[START Document text]

Specifically, the SRO Participants intend that FINRA will conduct 
examinations for the delta hedging exemption for all common members 
that are members of FINRA notwithstanding the fact that FINRA's 
position limit rule is, in some cases, limited to only firms that are 
not members of an options exchange (i.e., access members). In such 
cases, FINRA's examinations for the delta hedging exemption will be for 
the position limit rule(s) of the other SRO Participant(s). 
Examinations for the delta hedging exemption for common members that 
are non-FINRA members will be conducted by the same SRO Participant 
conducting position limit surveillance as provided in Exhibit B to the 
Plan. In addition, Exhibit A to the Plan has been updated to reflect 
the addition of options position limit rules as common rules.

[END Document text]

What the exercise asks: Extend the passage on FINRA's delta hedging exemption examinations, starting right after its final sentence.

[START Data entries]

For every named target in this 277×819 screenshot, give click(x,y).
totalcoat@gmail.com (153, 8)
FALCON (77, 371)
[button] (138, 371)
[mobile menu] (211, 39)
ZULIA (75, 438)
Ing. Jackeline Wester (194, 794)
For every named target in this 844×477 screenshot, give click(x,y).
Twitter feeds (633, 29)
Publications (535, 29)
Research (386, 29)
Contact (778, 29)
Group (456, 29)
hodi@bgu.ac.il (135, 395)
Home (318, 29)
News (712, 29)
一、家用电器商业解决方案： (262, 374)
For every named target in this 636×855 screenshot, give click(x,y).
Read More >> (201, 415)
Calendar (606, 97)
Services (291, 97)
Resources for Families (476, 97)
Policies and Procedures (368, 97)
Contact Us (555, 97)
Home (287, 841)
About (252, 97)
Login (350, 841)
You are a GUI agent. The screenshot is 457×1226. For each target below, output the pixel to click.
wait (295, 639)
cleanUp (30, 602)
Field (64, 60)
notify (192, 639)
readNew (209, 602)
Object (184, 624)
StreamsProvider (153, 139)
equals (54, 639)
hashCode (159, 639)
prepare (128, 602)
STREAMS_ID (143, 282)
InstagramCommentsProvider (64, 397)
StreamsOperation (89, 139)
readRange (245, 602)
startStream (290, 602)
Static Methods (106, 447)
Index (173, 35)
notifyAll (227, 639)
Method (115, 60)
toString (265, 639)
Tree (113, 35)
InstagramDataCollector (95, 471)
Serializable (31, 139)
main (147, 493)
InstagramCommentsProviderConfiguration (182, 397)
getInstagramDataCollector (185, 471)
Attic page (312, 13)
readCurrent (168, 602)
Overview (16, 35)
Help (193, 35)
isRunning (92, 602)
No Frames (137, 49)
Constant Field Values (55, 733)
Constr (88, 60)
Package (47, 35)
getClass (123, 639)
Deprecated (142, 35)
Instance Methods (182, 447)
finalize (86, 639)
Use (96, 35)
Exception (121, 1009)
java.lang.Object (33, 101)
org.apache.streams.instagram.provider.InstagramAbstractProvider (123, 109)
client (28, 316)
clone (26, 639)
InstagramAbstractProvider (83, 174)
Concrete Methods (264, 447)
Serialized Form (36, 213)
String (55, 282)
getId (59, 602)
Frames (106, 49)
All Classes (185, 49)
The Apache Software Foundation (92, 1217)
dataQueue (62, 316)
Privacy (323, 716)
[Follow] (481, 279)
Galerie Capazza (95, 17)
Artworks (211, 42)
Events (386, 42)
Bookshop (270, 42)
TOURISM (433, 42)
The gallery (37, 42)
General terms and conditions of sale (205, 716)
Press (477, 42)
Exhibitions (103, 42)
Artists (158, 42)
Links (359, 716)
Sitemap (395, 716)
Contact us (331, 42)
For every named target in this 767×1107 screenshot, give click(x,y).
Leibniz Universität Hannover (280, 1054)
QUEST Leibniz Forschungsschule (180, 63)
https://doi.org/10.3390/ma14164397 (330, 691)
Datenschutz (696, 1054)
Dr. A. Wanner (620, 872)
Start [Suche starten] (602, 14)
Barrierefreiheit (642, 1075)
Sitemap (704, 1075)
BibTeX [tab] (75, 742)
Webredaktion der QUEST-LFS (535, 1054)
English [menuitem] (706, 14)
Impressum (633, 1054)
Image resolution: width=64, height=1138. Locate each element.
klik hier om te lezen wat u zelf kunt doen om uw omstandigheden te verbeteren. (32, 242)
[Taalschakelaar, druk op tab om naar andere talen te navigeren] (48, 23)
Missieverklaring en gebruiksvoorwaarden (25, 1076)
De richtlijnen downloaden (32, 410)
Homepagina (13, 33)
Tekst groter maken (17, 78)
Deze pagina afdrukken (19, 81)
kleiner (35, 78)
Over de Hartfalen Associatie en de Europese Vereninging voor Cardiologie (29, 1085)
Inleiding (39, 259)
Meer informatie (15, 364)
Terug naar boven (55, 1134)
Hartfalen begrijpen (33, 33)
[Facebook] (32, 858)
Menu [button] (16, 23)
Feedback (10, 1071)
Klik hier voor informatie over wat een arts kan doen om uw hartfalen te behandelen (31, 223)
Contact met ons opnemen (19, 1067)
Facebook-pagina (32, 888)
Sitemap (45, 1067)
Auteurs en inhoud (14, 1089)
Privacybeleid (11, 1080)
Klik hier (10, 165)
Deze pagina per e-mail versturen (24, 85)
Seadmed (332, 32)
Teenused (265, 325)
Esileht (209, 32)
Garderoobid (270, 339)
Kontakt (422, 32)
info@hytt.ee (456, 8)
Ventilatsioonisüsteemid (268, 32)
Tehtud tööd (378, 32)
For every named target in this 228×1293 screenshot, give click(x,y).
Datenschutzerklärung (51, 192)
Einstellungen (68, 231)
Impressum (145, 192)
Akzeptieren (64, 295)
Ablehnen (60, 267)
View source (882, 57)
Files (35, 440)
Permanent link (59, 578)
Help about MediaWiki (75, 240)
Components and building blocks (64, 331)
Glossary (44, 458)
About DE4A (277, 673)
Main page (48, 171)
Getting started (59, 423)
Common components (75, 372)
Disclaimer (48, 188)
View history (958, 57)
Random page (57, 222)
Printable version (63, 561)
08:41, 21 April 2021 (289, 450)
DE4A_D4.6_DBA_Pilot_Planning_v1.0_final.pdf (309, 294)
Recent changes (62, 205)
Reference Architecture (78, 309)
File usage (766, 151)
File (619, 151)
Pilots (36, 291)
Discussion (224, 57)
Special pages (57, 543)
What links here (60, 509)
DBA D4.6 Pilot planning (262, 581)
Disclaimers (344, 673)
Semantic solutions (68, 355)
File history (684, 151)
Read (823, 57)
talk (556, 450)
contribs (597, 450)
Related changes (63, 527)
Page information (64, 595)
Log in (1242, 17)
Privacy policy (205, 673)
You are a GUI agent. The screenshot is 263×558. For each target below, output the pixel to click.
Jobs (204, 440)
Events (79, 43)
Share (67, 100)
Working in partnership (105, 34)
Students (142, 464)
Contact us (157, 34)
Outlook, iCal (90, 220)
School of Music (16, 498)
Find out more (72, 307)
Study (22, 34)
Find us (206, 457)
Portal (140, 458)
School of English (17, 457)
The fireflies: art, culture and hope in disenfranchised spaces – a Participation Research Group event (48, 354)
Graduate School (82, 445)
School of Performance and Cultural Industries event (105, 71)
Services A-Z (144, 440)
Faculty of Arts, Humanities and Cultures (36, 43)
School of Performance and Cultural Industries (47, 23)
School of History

[END Data entries]

Result for this task:
Accordingly, regulatory responsibility for a common member's compliance 
with the options position limit rules included in Exhibit A to the Plan 
will be allocated to the applicable DOSR as provided by the amended 
Plan. The amended agreement replaces the previous agreement in its 
entirety. The text of the proposed amended 17d-2 Plan is as follows 
(additions are italicized; deletions are [bracketed]):
* * * * *

Agreement by and Among the American Stock Exchange LLC, the Boston 
Stock Exchange, Inc., the Chicago Board Options Exchange, Incorporated, 
the International Securities Exchange LLC, Financial Industry 
Regulatory Authority, Inc., Nyse Arca, Inc., The Nasdaq Stock Market 
LLC, and [the Philadelphia Stock Exchange] NASDAQ OMX PHLX, Inc., 
Pursuant to Rule 17d-2 Under the Securities Exchange Act of 1934

    This agreement (this ``Agreement''), by and among the American 
Stock Exchange LLC (``Amex''), the Boston Stock Exchange, Inc.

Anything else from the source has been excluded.